## Required action:
Select from the records below every line that has the word "Given" in it.

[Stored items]

BEGIN

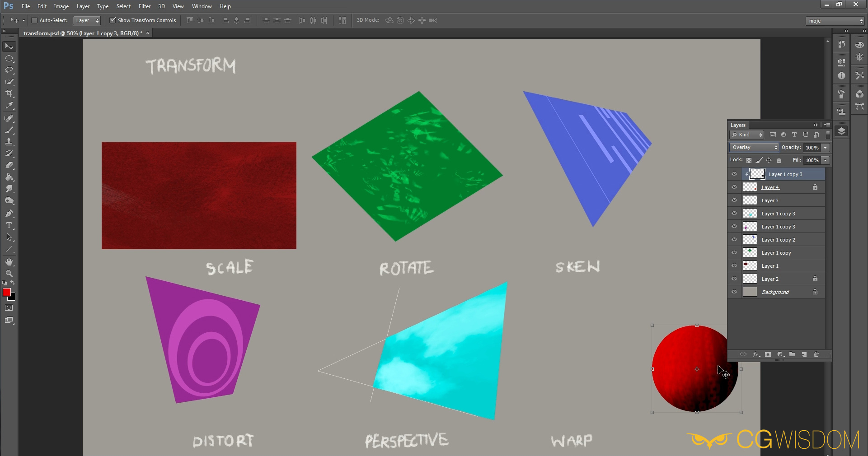Select the Eyedropper tool
868x456 pixels.
pyautogui.click(x=9, y=106)
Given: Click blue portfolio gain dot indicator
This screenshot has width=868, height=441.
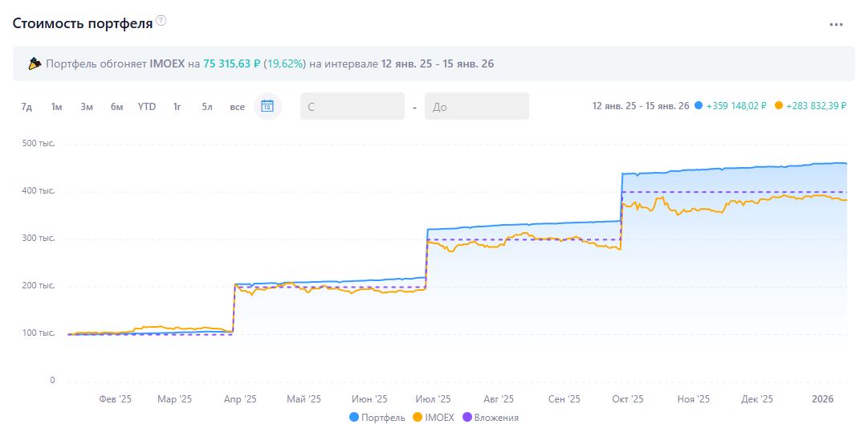Looking at the screenshot, I should click(699, 106).
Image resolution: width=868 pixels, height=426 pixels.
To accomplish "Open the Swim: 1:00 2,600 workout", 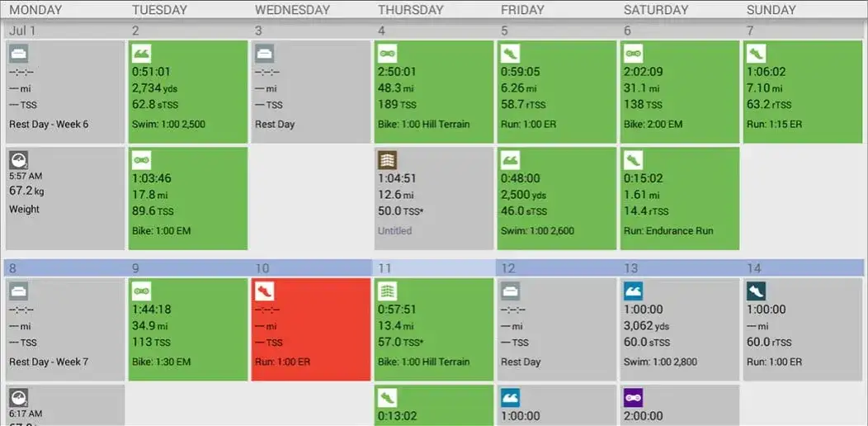I will point(555,198).
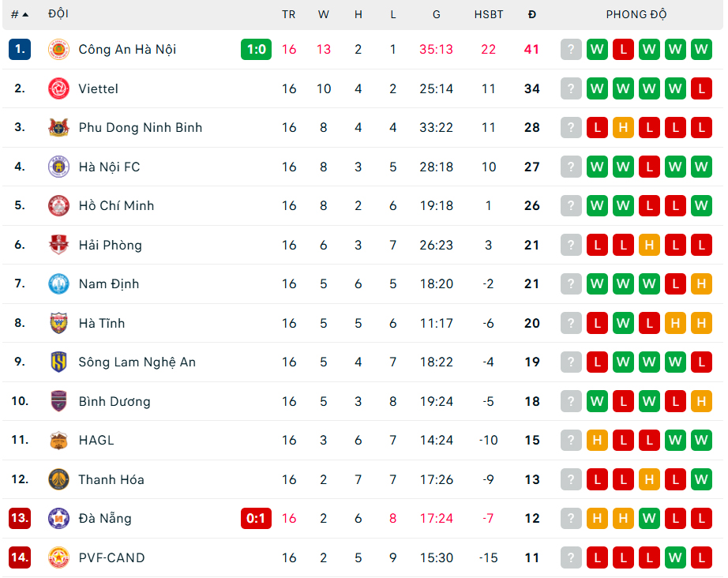Image resolution: width=728 pixels, height=578 pixels.
Task: Open the live 1:0 score for Công An Hà Nội
Action: tap(256, 49)
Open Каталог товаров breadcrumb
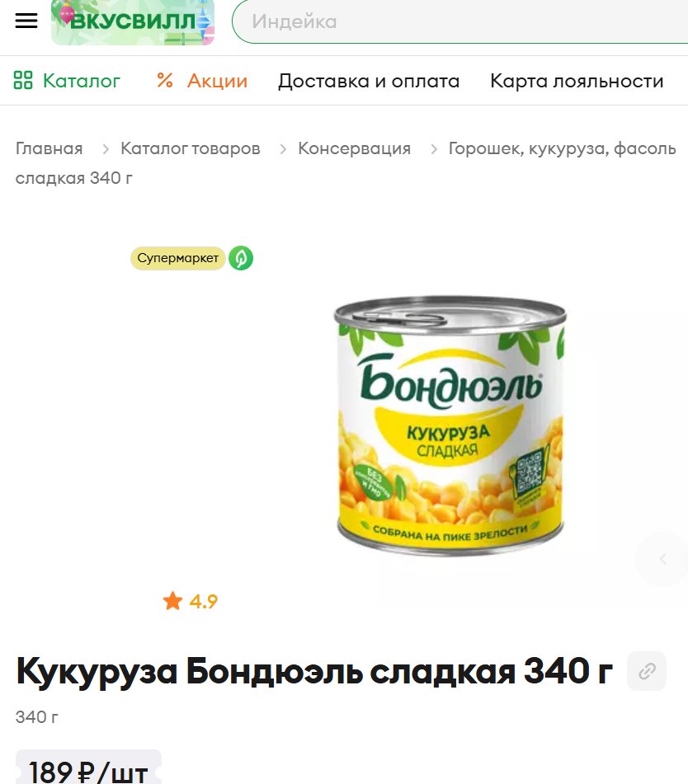 coord(190,148)
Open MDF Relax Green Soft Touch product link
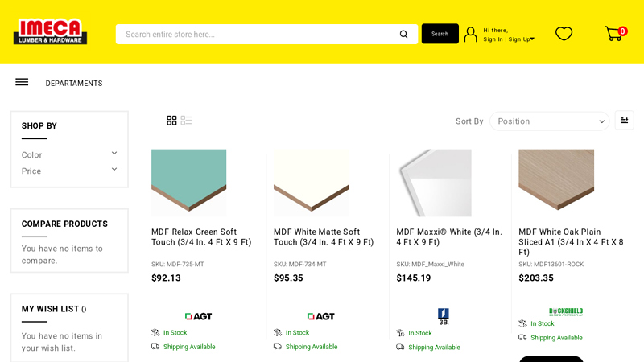Screen dimensions: 644x362 tap(201, 237)
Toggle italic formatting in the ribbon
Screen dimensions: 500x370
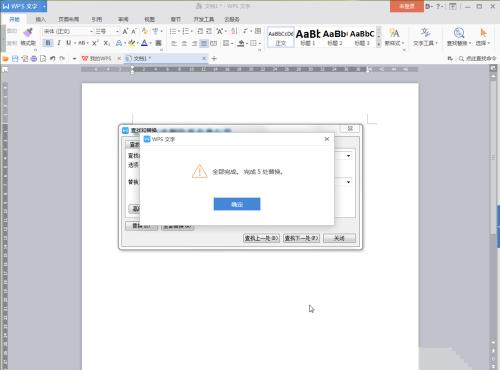59,43
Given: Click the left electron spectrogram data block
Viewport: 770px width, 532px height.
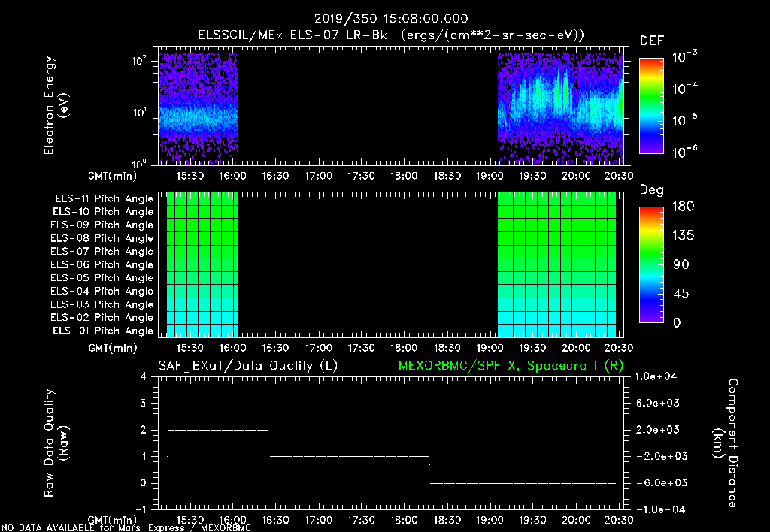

END

## Answer to the exercise:
Given: Click blue portfolio gain dot indicator
Given: Click the left electron spectrogram data block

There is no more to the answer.